Direction:
Revise everything from the line containing "Open the www.LightningPlugins.com link" down to the end of the material below, replacing "link" with "address" and keeping the rest unchanged. Leave the pictures out of your answer.

Data entries:
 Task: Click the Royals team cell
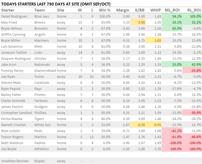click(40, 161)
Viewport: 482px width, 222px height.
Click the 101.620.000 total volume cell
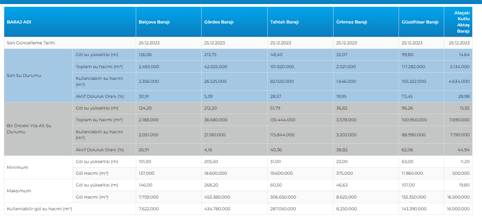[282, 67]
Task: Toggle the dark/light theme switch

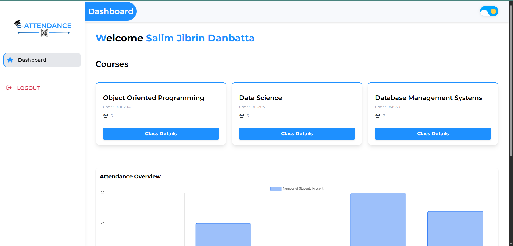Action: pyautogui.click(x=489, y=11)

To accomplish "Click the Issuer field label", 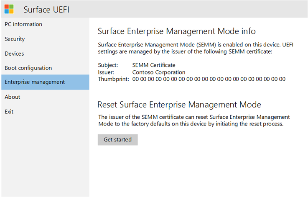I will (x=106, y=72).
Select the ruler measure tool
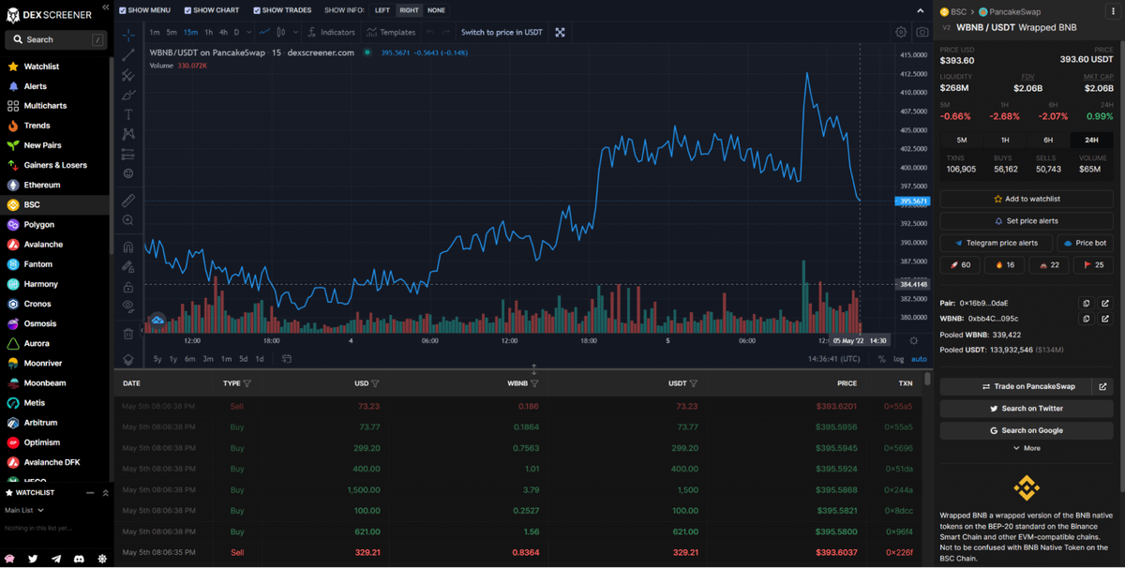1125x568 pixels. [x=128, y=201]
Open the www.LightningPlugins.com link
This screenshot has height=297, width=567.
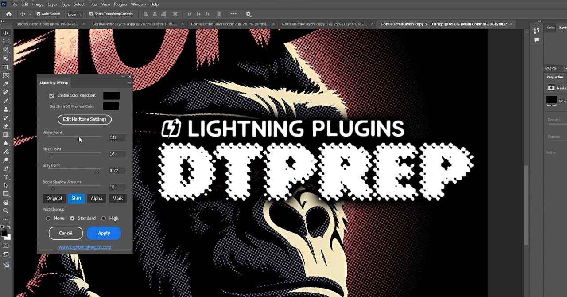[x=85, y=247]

The completed task:
Open the www.LightningPlugins.com address
This screenshot has height=297, width=567.
[x=85, y=247]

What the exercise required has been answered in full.